Peki her şey sayılar ve banknotlardan ibaret mi? Değil. Ülkemizdeki izleyici/rating paneli profilinin tv izleme rutini, sosyoekonomik durumları (alternatif eğlence ve kültür aktivitelerine erişim imkanı vb.) ve sosyokültürel (sofrayı toplarken dizisini takip edebilmek isteyen ev kadını vb.) alışkanlıkları göz önünde bulundurularak ideal dizi süresi için bir değer belirlenebilir. Buna izleyici ayağı diyelim.

Elbette beni de ilgilendiren en önemli sorun dizi sürelerinin dramatik yapıya, öykü anlatıcılığına yani kısaca senaryoya etkisi. Özel hayatlarımıza etkisine değinmeyi yersiz buluyorum.

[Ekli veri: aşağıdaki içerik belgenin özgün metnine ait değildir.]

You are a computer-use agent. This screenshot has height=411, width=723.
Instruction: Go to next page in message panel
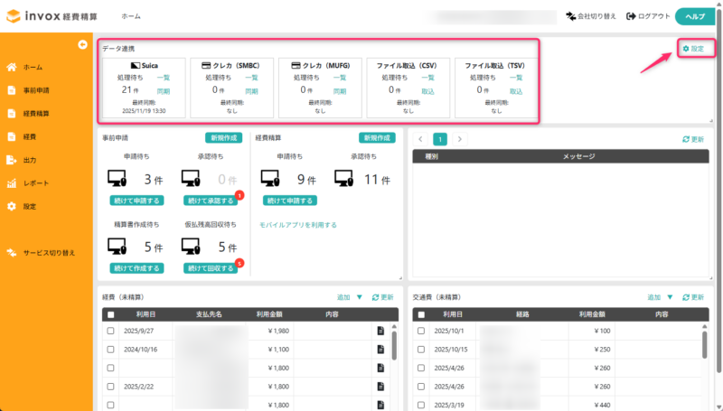(x=460, y=140)
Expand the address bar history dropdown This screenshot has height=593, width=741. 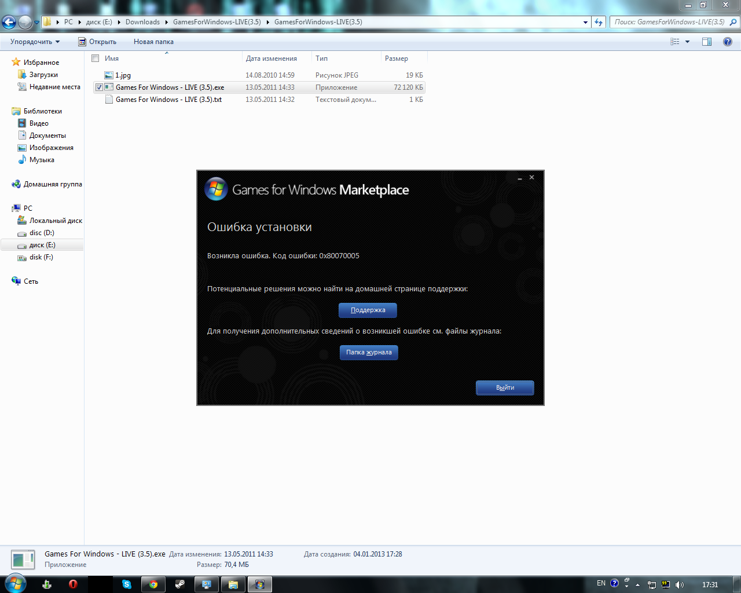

Durum malum, bölümler uzadıkça hikaye sündürülüyor, tempo kayboluyor, yan hikayeler kalabalık ve karmaşık hale geliyor ve sıkça tekrara düşülüyor. Araştırma ve kontrole vakit kalmaması da zaman zaman mantık hatalarına kadar varıyor. Bir hikayeyi dramatik kurgunun evrensel kurallarını izleyerek, hikayeye ihanet etmeden anlatmak için ideal süre nedir sorusunun cevabını -elbette hikayenin boyuyla da ilgili olmakla birlikte- uzun uzun tartışmak mümkün. Aşağıda bir ABD dizisinin reklam dilimleri de yerleştirilmiş yapısını görebilirsiniz:

Görselde saatlik bir dramanın içine A, B ve C hikayelerinin "genellikle" nasıl yerleştirildiği açıklanmış. A, dizinin aksiyon hikayesi, B, duygusal hikaye C ise yan karakterlerin temaya bağlanan öyküleri ya da dizinin komedi tarafını kapatan hikaye olarak adlandırılabilir. Bizim uzun dizilerimizde, örneğin tecrübe ettiğim Poyraz Karayel'de, en az üç mühim yan aks daha olduğu için çoğunlukla B ve C hikayelerinden en az iki tane daha yazılıyor. Kabaca Poyraz'ın kötülerle savaştığı aks A, Poyraz-Ayşegül, Meltem-Zülfikar ilişkilerine dair adımların yer aldığı akslar B, Poyraz-Sinan, Bahri-Sadreddin, Sadreddin-Songül ya da Taşkafa-İsa-Ümran aksı da C olarak adlandırılabilir. Bunlara ek olarak genel sezon hikayesini andıran ve birkaç bölümde bir kısaca adımlanan hikayelere D adını verebiliriz. Sadece bu yazdıklarımdan, bir sezonu 140 dakikalık 24 ya da 36 bölümden oluşan yerli dizilerde, bir ABD dizisinde 4 sezonda kurulan kadar hikaye işlendiğini görmek mümkün.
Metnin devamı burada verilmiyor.